Em 1998 a Emenda Constitucional nº 20/98 implantou a Reforma Previdenciária a pretexto de que a Previdência Social iria quebrar se nenhuma medida legislativa fosse tomada. Passados menos de dezoito anos o mesmo discurso se repete. Na verdade, o problema de aposentadoria precoce que estaria prejudicando o equilíbrio financeiro da autarquia previdenciária decorreu, em grande parte, da própria Emenda nº 20/98 que não respeitou o direito adquirido assegurado a todos em nível de cláusula pétrea. A Reforma deve ser efetivada sempre para o futuro, nunca atingindo o direito fundamental do trabalhador que ingressou no mercado de trabalho dentro de um determinado regime. Mas, aqui temos a tradição de conferir retroatividade às novas disposições constitucionais, com concordância de parcela ponderável dos juristas. Só não concordam com a retroatividade em grau máximo implicando desfazimento de ato jurídico consumado, ou retroatividade em grau médio atingindo ato jurídico perfeito. Mas, a retroatividade em grau mínimo, que aniquila o direito adquirido, tanto a jurisprudência, como a doutrina majoritária passam por cima não lhe dando acolhida, mesmo diante da cristalina redação do inciso XXXVI, do art. 5º da CF. Alguns confundem direito adquirido com expectativa de direito, que se encontra fora da esfera jurídica, principalmente, em questões ligadas à aposentadoria. Já vimos decisões judiciais sustentando que se o ato de aposentadoria não tiver sido publicado no Diário Oficial não há que se falar em direito adquirido. No caso, mais do que direito adquirido trata-se de ato jurídico perfeito. Cinco anos depois era a vez da previdência pública sofrer uma reforma pela Emenda Constitucional nº 41/03 na mesma linha, aliás, até de forma pior, pois passou a tributar os aposentados mediante a introdução da expressão “previdência de caráter contributivo e solidário”, ignorando a natureza jurídica da contribuição social que tem ínsito o benefício específico atrelado à nova contribuição social. A Corte Maior impôs a aplicação do novo regime aos aposentados e pensionistas.
E a anunciada Reforma Previdenciária do atual governo caminha no mesmo sentido. Se sua tramitação demorar vai ocasionar nova avalanche de aposentadorias precoces que irão pesar na balança financeira da autarquia previdenciária passados alguns anos, a exigir nova Reforma. Mas, isso é problema dos futuros governantes.
Enquanto não se examinar em profundidade e com seriedade a causa do constante desequilíbrio financeiro da Previdência, as reformas não passarão de um mero paliativo para curar a dor de barriga do momento. Se nenhum benefício previdenciário pode ser criado, sem a respectiva fonte de custeio (§ 5º, do art. 195 da CF), é muito estranho que a Previdência volta e meia se encontre em situação deficitária. As fontes de custeio, na realidade, são abundantes apesar de dispersas e confusas, como veremos.

▸ **Trecho de dados**:
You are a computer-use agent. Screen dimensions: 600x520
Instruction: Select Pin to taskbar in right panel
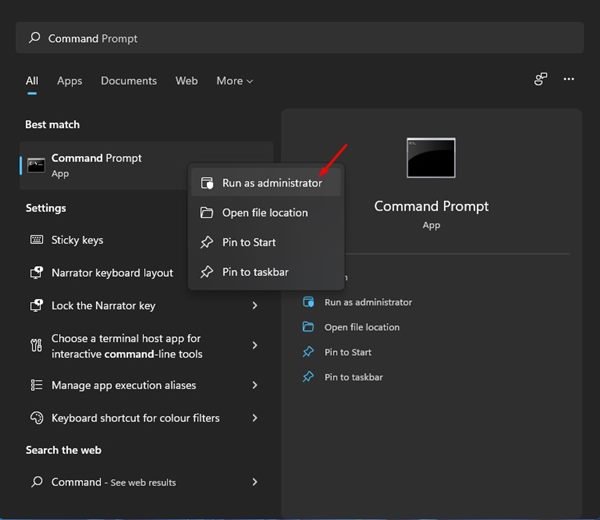point(353,377)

▸ **Tarefa curta A**: No texto sobre a reforma previdenciária, que emenda constitucional reformou a previdência pública cinco anos depois da Emenda nº 20/98?
▸ **Tarefa curta B**: Prossiga o texto sobre a reforma previdenciária a partir da última frase apresentada.

▸ **Resposta esperada A**: A Emenda Constitucional nº 41/03.

▸ **Resposta esperada B**:
A Seguridade Social, onde se encontram inseridas a Previdência
Social, a Saúde e a Assistência Social, é financiada diretamente pelos entes políticos e indiretamente pela sociedade por meio das contribuições sociais previstas no art. 195 da CF:
- do empregador, incidente sobre a folha, receita/faturamento e o lucro;
- do trabalhador e dos demais segurados da previdência social;
- receitas de concurso de prognósticos;
- do importador de bens e serviços do exterior.
É sabido que o produto de arrecadação dessas contribuições sociais supera o total da arrecadação dos seis impostos federais. O grande problema é a partilha do produto de arrecadação dessas contribuições sociais entre os três setores: Previdência Social, Saúde e Assistência Social. Aparentemente tocaria à Previdência a contribuição sobre a folha, consoante previsão da Lei nº 8.212/91, mas ela vem sendo substituída pela contribuição incidente sobre a receita bruta. Outrossim, com a criação da Receita Federal do Brasil, o INSS perdeu a sua competência arrecadatória.
A Constituição criou uma montanha de contribuições sociais para custear a Seguridade Social integrada pelos três setores previstos no art. 194, porém, não estabeleceu nenhuma diretriz para repartição do produto de arrecadação dessas contribuições sociais entre os três setores já referidos.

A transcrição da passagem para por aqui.